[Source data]
- - -

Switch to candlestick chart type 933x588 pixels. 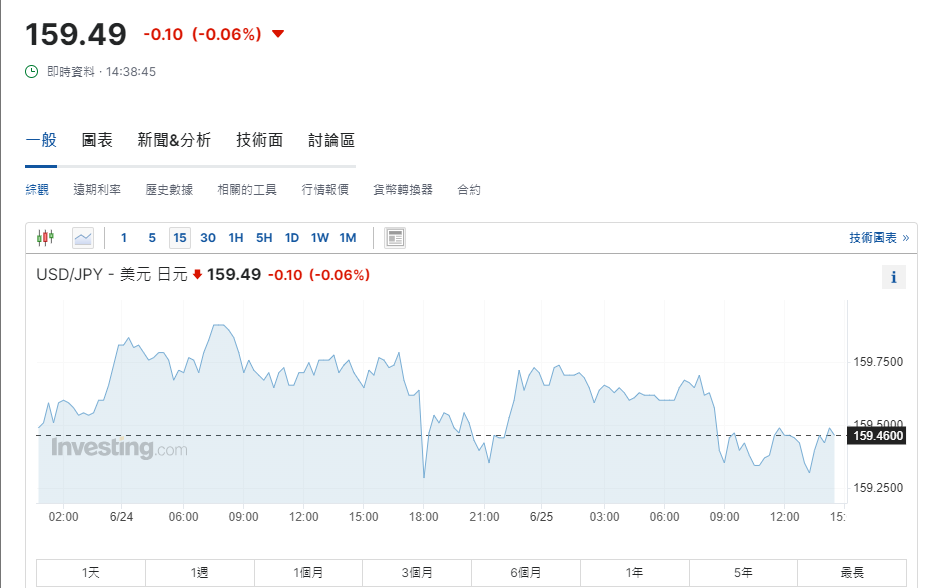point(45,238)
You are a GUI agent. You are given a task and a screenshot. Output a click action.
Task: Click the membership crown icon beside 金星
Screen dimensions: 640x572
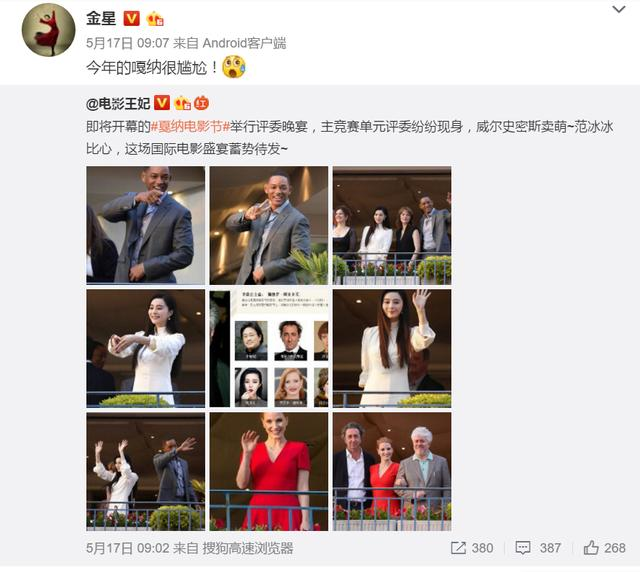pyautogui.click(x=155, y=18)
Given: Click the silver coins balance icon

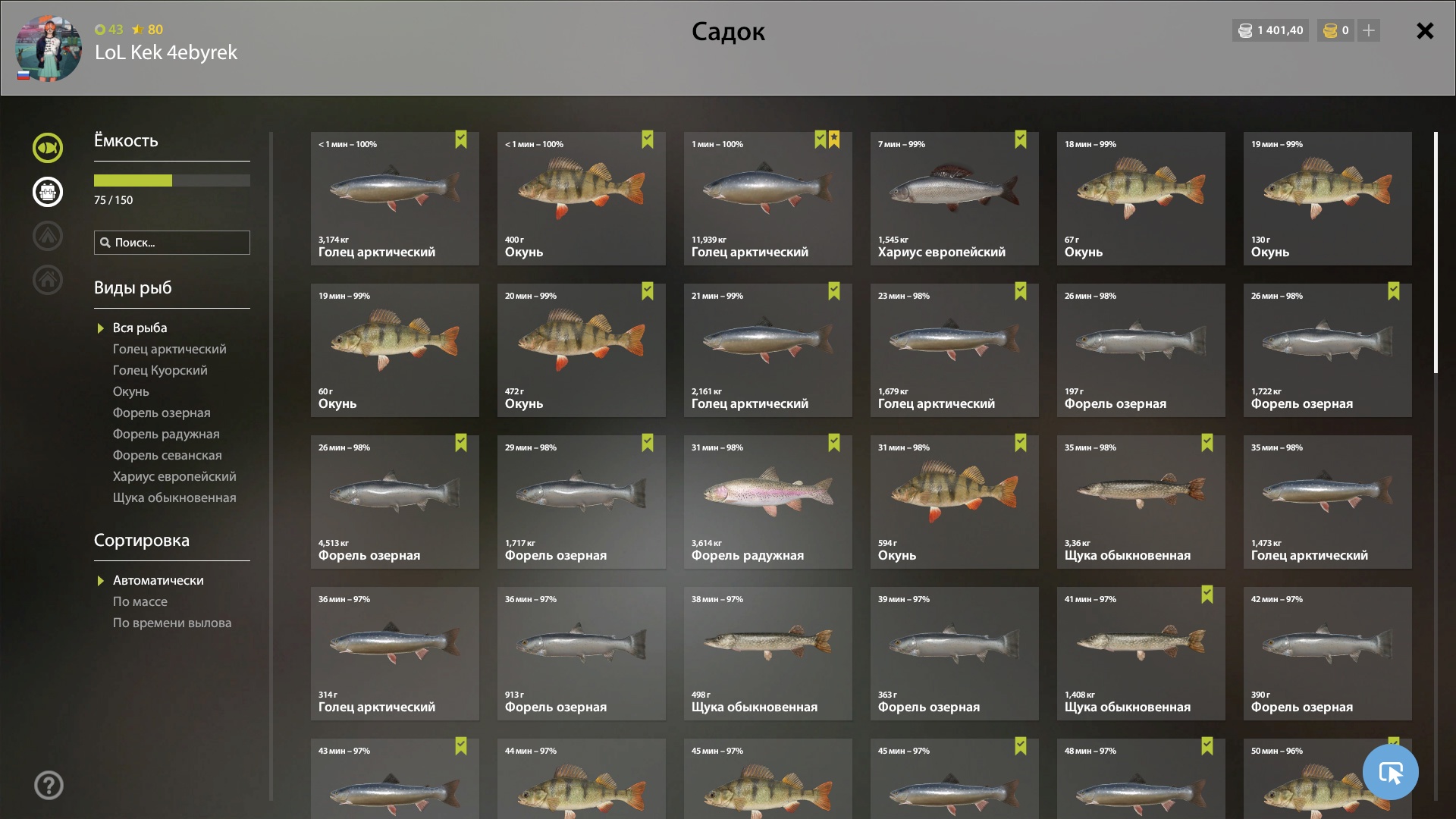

- - -

Exercise goal
Your copy must start at the line that holds "Screen dimensions: 640x572" and end at the last line of the data, both included; it must contain no pictures.

Your solution
Screen dimensions: 640x572
pyautogui.click(x=155, y=18)
Given: Click the silver coins balance icon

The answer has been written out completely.